SP plant Interpellation

Sind denn Schuh- und Kleiderläden auch Tourismusgeschäfte? Das fragt man sich bei den Gewerkschaften und der SP. Die SP will demnächst eine Interpellation im Stadtparlament einreichen. Darin will sie wissen, wie die Stadt die Einhaltung der Kriterien für die Ausnahmebewilligung sicherstellen kann. Zudem fragen die Politiker, wie der Stadtrat beabsichtige, Missbrauch der Ausnahmeregelung zu verhindern.

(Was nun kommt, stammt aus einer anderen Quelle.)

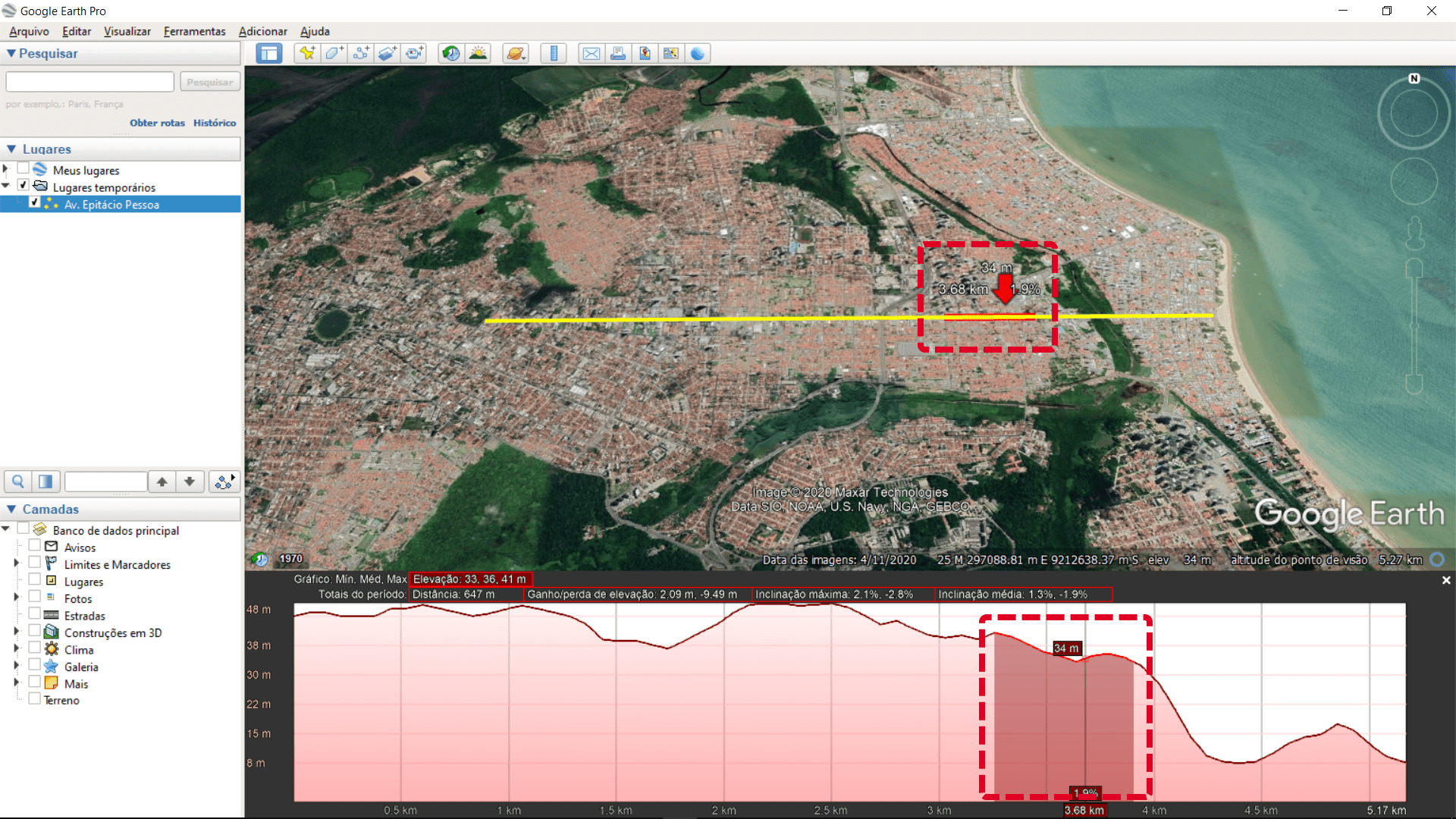Image resolution: width=1456 pixels, height=819 pixels.
Task: Enable the Terreno layer
Action: click(33, 699)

In der Verordnung über die Schliessungszeiten der Verkaufsgeschäfte in der Stadt Luzern heisst es: «Speziell auf den Tourismus ausgerichtete Verkaufsgeschäfte wie Geschäfte, die Uhren, Bijouterie, Broderie, Bücher, Souvenirs oder Sportartikel anbieten, können auf Gesuch hin ganzjährig offen gehalten werden.» Die Stadt Luzern legt dies gemäss Mario Lütolf, Abteilungsleiter Stadtraum und Veranstaltung, so aus, dass mindestens 50 Prozent des Jahresumsatzes aus Verkäufen an Touristen resultieren müssen. Zudem muss das Sortiment auf Touristen ausgerichtet sein. Eine Kontrolle, ob tatsächlich über die Hälfte des Umsatzes mit Touristen erwirtschaftet wird, ist allerdings schwierig. Die Stadt hat dies bisher mit periodischen Stichproben vor Ort überprüft. Zudem kann die Stadt bei Bedarf auch die Abrechnungsunterlagen der Geschäfte kontrollieren.

Droht ein Wildwuchs?

Kritik über die Bewilligungspraxis gibt es vom Detaillistenverband des Kantons Luzern (DVL). Dessen Präsident Heinz Bossert sagt auf Anfrage zwar: «Ob die Ausnahmebewilligung zu einfach ausgestellt wird, kann ich zu wenig beurteilen.» Aber für ihn ist klar: «Ein Warenhaus wie Manor hat keinen Anspruch auf eine Sonderbewilligung.» Im Ladenschlussgesetz seien explizit Warenhäuser und andere Verkaufs- und Dienstleistungsbetriebe von einer Sonderbewilligung ausgeschlossen. «Bewilligungsspielraum besteht einzig für Geschäfte, die speziell auf Touristen ausgerichtet sind. Dazu zählen sicher nicht Warenhäuser mit einem umfassenden Warenangebot.» Falls das Manor-Gesuch bewilligt würde, würde das Ruhetags- und Ladenöffnungsgesetz umgangen, findet Bossert. «Das wäre nicht rechtskonform und würde dem Wildwuchs Tür und Tor öffnen. Ich gehe davon aus, dass dann Dutzende Gesuche eingereicht werden.» Unternehmen werde der DVL vorerst nichts. «Das kann sich aber ändern, wenn das Gesuch positiv bewertet werden sollte», sagt Heinz Bos­sert. «Der Volkswille muss respektiert werden: In den letzten Jahren haben sich die Stimmbürger dreimal gegen längere Ladenöffnungszeiten ausgesprochen.» Die grossen Ketten würden sich aber nicht dafür interessieren. «Durch die Hintertür möchten sie nun Gesetzesauflagen aushebeln und die Öffnungszeiten verlängern», so Bossert. «Wenn der Wunsch nach einer Regeländerung besteht, dann muss dieser dem Volk vorgelegt werden.»

Publiziert in der Neuen Luzerner Zeitung am 9. März 2016.